Voice Coil Motors (VCMs) are widely used to achieve autofocus in digital still cameras; however, when a VCM is used in miniature cameras it raises a number of issues. The drawbacks in using VCMs include high power consumption, slow autofocus speed, large size of the motor, and an undesired lens tilt of 0.2° which results in a deterioration of the image quality.
A recent technology to achieve autofocus in miniature cameras is MEMS electrostatic actuation. This actuation method offers low power consumption, high response speed, and small size actuators. Currently, two types of electrostatic actuators are being pursued to achieve autofocus in miniature cameras. U.S. Pat. Ser. Nos. 8,358,925 B2/8,004,780 B2/8,786,967 B2 disclose autofocus systems for miniature cameras that work based on the concept of electrostatic comb-drive actuators. These autofocus actuators have a number of drawbacks. First, the structure of these actuators is complex as it includes many mechanical parts such as: rotary comb drive actuators, inner hinge flexures, ball-in-socket snubbers, movable frame, outer hinge flexures, motion control torsional flexures, cantilever flexures, fixed frame, pivot axis, serpentine contact flexure, pseudo-kinematic mount, and a platform. Second, the electrode lay-out that those actuators utilize does not lead to generating a large force, thus they are not suitable for translating large mass loads of the order of tens of milligrams, meaning that they cannot be used to achieve autofocus based on the whole barrel motion mechanism. Third, the structure of the actuators is not stiff enough as dimensions of the flexure mechanical components are thin, thus integrating the lens within the central ring of the actuator is a delicate and difficult process. Fourth, the nature of the structure of the actuators requires two mechanical snubbers to be attached on both sides of the rotors to stop undesired motion of the rotors during sudden shocks. This can be clearly understood by realizing that the rotors that hold the lens can freely move in two directions, up and down, and the stators cannot be used as stoppers against the rotors motion. These drawbacks make the assembly process of the camera module parts (MEMS actuators, lens barrel, housing, snubbers, etc.) complex and expensive.

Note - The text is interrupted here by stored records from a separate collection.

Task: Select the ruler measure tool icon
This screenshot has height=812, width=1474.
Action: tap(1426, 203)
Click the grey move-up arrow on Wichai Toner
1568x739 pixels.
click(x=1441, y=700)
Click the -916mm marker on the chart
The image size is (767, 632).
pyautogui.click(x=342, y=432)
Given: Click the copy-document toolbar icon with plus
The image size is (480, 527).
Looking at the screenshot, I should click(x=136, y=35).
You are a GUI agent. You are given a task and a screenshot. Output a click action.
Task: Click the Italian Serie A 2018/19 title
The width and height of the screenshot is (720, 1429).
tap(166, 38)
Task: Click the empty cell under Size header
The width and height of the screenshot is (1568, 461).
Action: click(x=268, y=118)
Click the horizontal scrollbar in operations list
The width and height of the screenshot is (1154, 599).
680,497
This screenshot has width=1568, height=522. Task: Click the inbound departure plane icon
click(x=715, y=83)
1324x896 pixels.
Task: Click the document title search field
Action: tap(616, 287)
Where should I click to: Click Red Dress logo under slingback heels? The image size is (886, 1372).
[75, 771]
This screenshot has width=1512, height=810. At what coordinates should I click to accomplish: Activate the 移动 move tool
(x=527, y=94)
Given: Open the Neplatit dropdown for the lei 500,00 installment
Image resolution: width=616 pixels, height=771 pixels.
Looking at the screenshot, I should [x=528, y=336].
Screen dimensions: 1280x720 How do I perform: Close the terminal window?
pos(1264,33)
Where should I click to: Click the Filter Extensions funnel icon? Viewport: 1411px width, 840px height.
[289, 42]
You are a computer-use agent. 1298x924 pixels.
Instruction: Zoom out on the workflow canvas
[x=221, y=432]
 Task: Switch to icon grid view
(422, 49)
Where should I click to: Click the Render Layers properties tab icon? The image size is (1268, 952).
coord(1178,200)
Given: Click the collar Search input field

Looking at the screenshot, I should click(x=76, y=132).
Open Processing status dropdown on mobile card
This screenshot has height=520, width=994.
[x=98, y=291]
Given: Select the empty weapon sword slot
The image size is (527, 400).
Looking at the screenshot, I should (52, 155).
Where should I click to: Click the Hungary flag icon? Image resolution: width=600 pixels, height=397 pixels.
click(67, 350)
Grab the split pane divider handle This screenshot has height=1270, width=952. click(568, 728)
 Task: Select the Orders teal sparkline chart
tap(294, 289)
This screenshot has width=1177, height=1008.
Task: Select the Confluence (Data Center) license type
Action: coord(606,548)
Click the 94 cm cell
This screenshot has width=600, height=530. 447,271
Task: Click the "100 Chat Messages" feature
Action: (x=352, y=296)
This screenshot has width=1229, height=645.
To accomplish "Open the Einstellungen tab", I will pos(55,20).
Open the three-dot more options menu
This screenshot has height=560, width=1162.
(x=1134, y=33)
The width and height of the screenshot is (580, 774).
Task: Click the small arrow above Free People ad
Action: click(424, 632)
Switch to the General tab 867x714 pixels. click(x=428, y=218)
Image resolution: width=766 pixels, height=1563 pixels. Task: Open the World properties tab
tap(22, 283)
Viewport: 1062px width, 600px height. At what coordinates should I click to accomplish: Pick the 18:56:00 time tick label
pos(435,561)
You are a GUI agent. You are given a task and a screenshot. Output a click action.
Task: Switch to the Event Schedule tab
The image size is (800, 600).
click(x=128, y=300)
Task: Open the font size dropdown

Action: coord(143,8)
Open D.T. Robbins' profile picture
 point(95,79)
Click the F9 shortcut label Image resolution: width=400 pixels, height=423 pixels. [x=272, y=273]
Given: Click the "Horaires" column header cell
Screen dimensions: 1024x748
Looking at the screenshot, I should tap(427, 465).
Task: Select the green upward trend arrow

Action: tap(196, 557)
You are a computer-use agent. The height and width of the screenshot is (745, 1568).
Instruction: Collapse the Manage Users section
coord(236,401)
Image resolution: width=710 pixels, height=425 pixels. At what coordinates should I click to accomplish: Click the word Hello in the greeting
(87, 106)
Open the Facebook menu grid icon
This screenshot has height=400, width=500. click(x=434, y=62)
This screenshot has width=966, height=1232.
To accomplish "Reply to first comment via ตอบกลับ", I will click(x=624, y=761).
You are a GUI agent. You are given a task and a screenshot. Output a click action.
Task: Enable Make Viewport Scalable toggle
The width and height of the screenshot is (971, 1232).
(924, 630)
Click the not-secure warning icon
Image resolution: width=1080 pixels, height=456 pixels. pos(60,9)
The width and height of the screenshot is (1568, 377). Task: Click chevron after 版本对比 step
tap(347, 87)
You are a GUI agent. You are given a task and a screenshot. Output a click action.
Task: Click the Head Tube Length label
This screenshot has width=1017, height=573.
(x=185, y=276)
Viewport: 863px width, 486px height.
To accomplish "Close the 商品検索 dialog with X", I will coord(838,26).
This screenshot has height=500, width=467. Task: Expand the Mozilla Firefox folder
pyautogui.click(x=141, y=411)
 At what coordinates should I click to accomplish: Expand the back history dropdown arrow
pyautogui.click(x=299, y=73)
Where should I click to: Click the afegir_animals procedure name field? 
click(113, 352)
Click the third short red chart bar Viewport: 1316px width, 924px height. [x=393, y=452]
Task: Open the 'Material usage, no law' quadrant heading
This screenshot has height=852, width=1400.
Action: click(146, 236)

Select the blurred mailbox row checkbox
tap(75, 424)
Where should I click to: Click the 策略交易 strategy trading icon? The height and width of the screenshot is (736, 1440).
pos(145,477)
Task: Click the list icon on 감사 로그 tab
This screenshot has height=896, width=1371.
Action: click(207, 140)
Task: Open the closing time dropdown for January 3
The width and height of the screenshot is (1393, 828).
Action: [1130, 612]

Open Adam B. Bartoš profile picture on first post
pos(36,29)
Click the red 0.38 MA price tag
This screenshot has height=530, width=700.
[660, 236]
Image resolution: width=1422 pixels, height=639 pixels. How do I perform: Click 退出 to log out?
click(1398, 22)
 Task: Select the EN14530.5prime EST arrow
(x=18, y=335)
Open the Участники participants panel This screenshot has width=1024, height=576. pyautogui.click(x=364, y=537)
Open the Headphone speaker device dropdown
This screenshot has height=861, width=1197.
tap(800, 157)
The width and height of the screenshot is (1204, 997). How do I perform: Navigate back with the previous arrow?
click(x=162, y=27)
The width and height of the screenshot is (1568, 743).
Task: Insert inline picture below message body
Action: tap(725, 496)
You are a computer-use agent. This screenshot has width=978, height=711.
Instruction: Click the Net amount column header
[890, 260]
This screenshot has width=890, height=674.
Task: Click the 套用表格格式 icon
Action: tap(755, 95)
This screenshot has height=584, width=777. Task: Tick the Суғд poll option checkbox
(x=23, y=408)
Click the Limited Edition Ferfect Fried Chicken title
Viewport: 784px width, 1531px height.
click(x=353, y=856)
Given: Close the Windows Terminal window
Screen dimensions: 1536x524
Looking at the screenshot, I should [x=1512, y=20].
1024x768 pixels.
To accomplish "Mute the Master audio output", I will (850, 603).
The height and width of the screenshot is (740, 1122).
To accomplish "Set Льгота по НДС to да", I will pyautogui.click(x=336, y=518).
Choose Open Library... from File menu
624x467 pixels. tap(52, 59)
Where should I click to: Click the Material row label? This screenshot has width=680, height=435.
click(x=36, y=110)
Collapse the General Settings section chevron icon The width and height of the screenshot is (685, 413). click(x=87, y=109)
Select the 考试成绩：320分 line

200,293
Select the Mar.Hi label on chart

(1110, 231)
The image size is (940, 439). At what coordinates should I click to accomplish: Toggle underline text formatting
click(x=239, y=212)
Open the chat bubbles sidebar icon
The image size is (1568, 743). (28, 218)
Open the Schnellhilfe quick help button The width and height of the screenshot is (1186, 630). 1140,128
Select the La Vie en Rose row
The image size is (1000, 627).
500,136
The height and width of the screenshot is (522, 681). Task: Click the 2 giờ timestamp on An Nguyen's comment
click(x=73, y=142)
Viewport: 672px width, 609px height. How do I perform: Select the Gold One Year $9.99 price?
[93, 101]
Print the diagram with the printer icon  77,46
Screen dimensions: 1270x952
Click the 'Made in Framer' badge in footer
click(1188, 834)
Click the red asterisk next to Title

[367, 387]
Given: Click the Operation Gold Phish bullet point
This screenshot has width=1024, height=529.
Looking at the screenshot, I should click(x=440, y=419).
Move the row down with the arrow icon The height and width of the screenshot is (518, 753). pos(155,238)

U.S. Pat. No. 8,711,495 discloses a MEMS autofocus mechanism that utilizes three translational vertical comb-drive actuators to achieve autofocus in miniature cameras. This invention addresses two main concerns associated with MEMS actuators that prevented them from being used commercially: failure to survive a drop test and complexity in the integration of the optical elements into the actuator. Although the invention presents a stiff flexure actuator platform and a method for easy integration of the lens within the actuator, it requires a high driving voltage to generate a sufficiently large force to move a mg size payload because of the limited area of the electrodes of the actuator. The actuator has also a limited out-of-plane translational stroke, as the maximum height (thickness) of the electrodes is 20 microns, which is not enough to achieve autofocus. There is no MEMS technology that is being used to achieve OIS in miniature camera modules.
There is a need for MEMS actuator solutions to achieve autofocus and OIS in miniature camera modules. These MEMS actuators and associated components that form the camera module need to be sturdy, inexpensive, and easy to assemble. That necessarily requires MEMS electrostatic actuators that are reliable and sufficiently stiff to resist sudden shocks, are easy to integrate within the camera modules, and are inexpensive to manufacture.